▸ **Collected data entries**:
################

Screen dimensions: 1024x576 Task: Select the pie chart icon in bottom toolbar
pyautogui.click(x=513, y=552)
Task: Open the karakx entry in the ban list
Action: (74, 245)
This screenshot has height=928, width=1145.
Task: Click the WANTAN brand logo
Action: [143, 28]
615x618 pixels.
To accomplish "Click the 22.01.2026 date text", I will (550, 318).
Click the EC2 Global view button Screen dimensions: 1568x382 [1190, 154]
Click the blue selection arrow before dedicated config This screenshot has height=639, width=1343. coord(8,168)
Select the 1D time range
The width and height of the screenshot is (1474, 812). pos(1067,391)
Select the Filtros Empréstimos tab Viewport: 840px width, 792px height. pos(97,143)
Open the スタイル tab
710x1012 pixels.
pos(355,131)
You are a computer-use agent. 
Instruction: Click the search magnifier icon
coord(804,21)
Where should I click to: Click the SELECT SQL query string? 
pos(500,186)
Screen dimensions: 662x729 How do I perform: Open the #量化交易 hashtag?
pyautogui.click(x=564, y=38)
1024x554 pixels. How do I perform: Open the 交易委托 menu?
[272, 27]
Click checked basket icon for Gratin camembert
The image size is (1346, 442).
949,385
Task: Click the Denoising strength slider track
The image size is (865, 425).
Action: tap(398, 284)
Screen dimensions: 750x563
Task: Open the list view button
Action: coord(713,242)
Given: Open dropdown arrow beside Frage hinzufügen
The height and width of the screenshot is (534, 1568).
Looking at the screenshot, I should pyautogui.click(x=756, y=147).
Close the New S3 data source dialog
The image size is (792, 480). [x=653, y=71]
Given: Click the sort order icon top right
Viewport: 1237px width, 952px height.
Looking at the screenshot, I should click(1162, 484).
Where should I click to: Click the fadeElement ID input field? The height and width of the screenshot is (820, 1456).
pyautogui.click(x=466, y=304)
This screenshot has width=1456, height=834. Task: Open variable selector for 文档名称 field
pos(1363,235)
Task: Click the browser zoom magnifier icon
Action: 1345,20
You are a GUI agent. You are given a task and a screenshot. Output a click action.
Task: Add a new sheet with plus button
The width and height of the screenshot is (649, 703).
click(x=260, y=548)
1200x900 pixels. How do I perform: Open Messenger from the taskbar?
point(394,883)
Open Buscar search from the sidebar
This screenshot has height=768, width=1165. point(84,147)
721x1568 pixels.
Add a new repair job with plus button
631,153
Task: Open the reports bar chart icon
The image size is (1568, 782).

################

▸ **What the task asks**:
Copy every line of the data where "arrow" is found.

▸ **Answer box**:
Click the blue selection arrow before dedicated config This screenshot has height=639, width=1343. coord(8,168)
Given: Open dropdown arrow beside Frage hinzufügen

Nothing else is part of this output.